Recently, the Voxel Space algorithm has been trending on Hacker News, sparking a wave of nostalgia and technical curiosity among modern web developers. In a world where we routinely ship megabytes of JavaScript and rely on massive, complex WebGL engines like Three.js just to render a spinning cube, there is something deeply satisfying about revisiting a rendering technique so efficient that you can write the entire core engine in about 20 lines of vanilla JavaScript.

Today, we are going to dive deep into how the Voxel Space engine works, look at why its CPU-bound constraints are actually a masterclass in software engineering, and build our own interactive, high-performance Voxel Space renderer in HTML5 canvas.
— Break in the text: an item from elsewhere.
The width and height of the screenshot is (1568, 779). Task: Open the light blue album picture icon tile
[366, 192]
Grab your favorite caffeinated beverage, and let's write some beautiful, retro-inspired rendering code.

The Core Concept: Heightmaps and Color Maps

Unlike modern ray-casters or polygonal rasterizers, the Voxel Space algorithm relies on a highly simplified projection trick. To render a 3D landscape, the algorithm requires only two 2D images (textures) of the exact same dimensions (typically power-of-two, like 1024x1024):

The Color Map: A standard 2D texture containing the colors of the terrain (the grass, dirt, roads, or snow) as seen from directly above.
The Heightmap: A grayscale image where the brightness of each pixel represents the elevation of the terrain at that specific coordinate. A pure black pixel (0) is sea level, while a pure white pixel (255) is the peak of a mountain.

By pairing these two images, we have a complete 3D representation of a terrain. The magic of Voxel Space is how it projects this 2D data onto a 2D screen to create the illusion of 3D depth, perspective, and scale.
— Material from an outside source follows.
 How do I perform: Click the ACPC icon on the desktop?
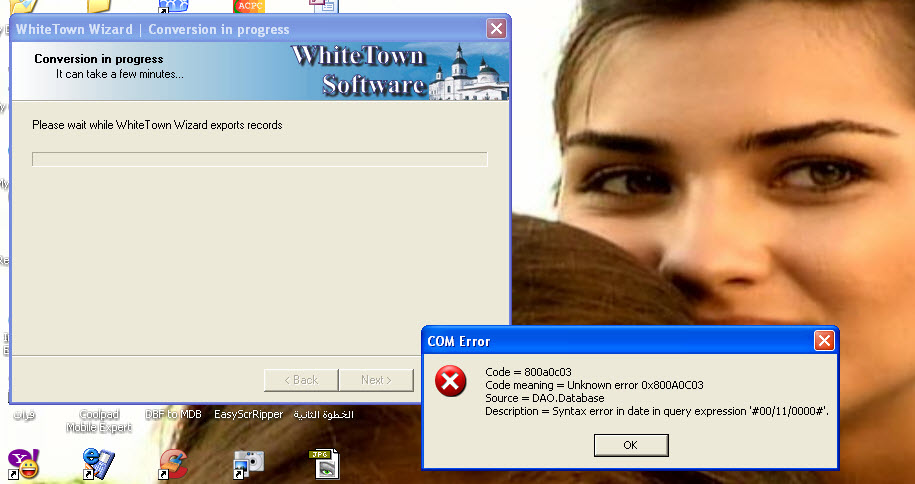(x=249, y=6)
How the Algorithm Works (Without Math Ph.Ds)

The brilliance of Voxel Space lies in its simplification of the 3D rendering equation. Instead of projecting arbitrary 3D coordinates using complex matrix math, the algorithm makes a few brilliant assumptions:

The camera only rotates horizontally (yaw), meaning there is no pitch (tilt up/down) or roll (banking left/right). While modern adaptations can simulate pitch, the classic engine assumes the horizon is always a flat, horizontal line on the screen.
The terrain is viewed from a perspective where we render column-by-column, from the foreground (close to the camera) to the background (far away).

For every vertical column of pixels on your screen (from left to right), the engine casts a ray outward from the camera’s position into the world map. As the ray travels forward, we sample the height and color of the map at discrete steps.
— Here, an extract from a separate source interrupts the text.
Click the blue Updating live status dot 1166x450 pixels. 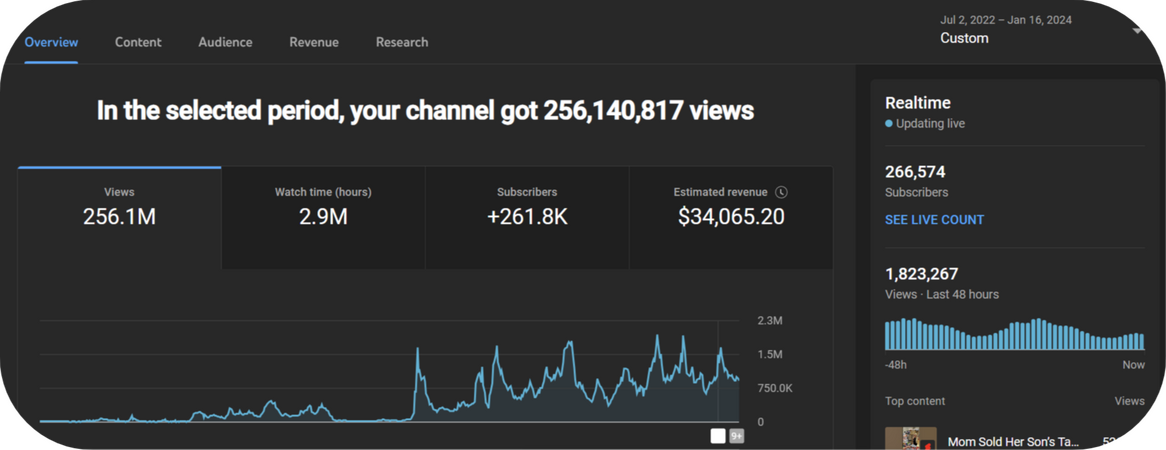coord(889,124)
Here is the visual step-by-step logic for a single vertical column on the screen:

1. Start at the camera position.
2. Step forward along the camera's line of sight by a distance 'depth' (z).
3. Compute the 2D map coordinate (x, y) at this step.
4. Retrieve the terrain height (h) and color (c) from our heightmap and colormap at (x, y).
5. Project this 3D height onto the 2D screen using perspective division: 
   screen_y = (camera_height - terrain_height) / depth * scale + horizon
6. Draw a vertical line of color 'c' from this projected screen_y down to the previously drawn highest point.
7. Repeat for the next step forward, moving further into the distance.

Because we render from front to back, we keep track of the highest screen coordinate we've drawn so far for that column. If a sampled point in the distance projects to a screen height lower than our current horizon mask, it is hidden behind a mountain we've already drawn, and we can skip drawing it! This is a built-in, zero-cost occlusion culling (Z-buffer) mechanism.

Building Our Voxel Space Renderer in JavaScript

Let’s write a production-ready, highly optimized implementation using the HTML5 Canvas API. To keep things incredibly fast, we will bypass standard canvas drawing commands like lineTo or fillRect, which have high overhead. Instead, we'll manipulate the canvas's raw 32-bit pixel array directly using an ImageData buffer.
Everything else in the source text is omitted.